Commentary by Barbara Bullock-Wilson

Seen conventionally, this is a photograph of a furrowed tide pool at sunset. A few anemones and clustered limpets adhere to the still, watery grooves. Torn pieces of seaweed lie scattered among the rocks. Both the shriveling plants and glistening stains of receding water measure the passage of time. This is the scene the camera recorded on film the day my father made his exposure and it is what appears when you bring up the alternate picture on this page.

As lovely a photograph as this is, it is not Point Lobos Tide Pools, 1972. In the image Dad created, there is no familiar tide pool. The rounded rocks and channels of water have disappeared. In their place are valleys marked by smooth, glossy, semitransparent plateaus. The pieces of seaweed, once distinctly recognizable, are also transfigured and they now appear as convoluted forms strangely embedded in the landscape.
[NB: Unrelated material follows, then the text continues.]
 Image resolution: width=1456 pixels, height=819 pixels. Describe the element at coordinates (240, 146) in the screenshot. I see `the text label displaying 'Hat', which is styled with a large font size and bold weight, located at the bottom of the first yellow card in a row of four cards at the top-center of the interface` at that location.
Changed, too, are the water stains that covered the convex surfaces of the rocks. Once signs of evaporating waters, they now seem to signify an overflow seeping downward from the plateaus, saturating the concave surfaces below. Even the limpets and anemones seem different. Appearing in a strange, unexpected context, their ordinary forms become otherworldly.

How did Dad start with a relatively commonplace scene and create an image of a new and intriguing landscape, a world that challenges established views of how things are or "should" be? Saying he did so by turning the photograph upside-down would be true, but it wouldn't tell the whole story. While I was growing up, Dad liked to remind me that what we see is real – but only on the particular levels at which we've developed our sense of seeing. He believed that each of us is capable of expanding our reality, our awareness and understanding of things, by developing new ways of perceiving.

He himself was committed to this process of change and growth throughout his creative journey. And as he grew, he continually adapted his craft not only to share what he was learning, but also to encourage himself and others to make new discoveries.

For Dad, seeing upside-down became a valuable tool, a means to shed habitual relationships and awaken his senses to fresh possibilities. That it was such a simple and accessible act delighted him.

Dad once wrote, "I love the medium of photography for it gives me the power, with its unique realism, to go beyond conventional ways of seeing and understanding and say, 'This is real, too.'

"In a photograph, if I am able to evoke not alone a sense of the reality of the surface physical world, but also a sense of the reality of existence that lies mysteriously and invisibly beneath its surface, I feel I have succeeded. At their best, photographs as symbols not only serve to help illuminate some of the darkness of the unknown, they also serve to lessen the fears that too often accompany the journeys from the known to the unknown."

The zeal to move beyond is what truly underlies the making of Point Lobos Tide Pools, 1972. While the title connects us to the known, the image itself takes us into new realms. Evoking the presence of mystery, it stirs us to wonder.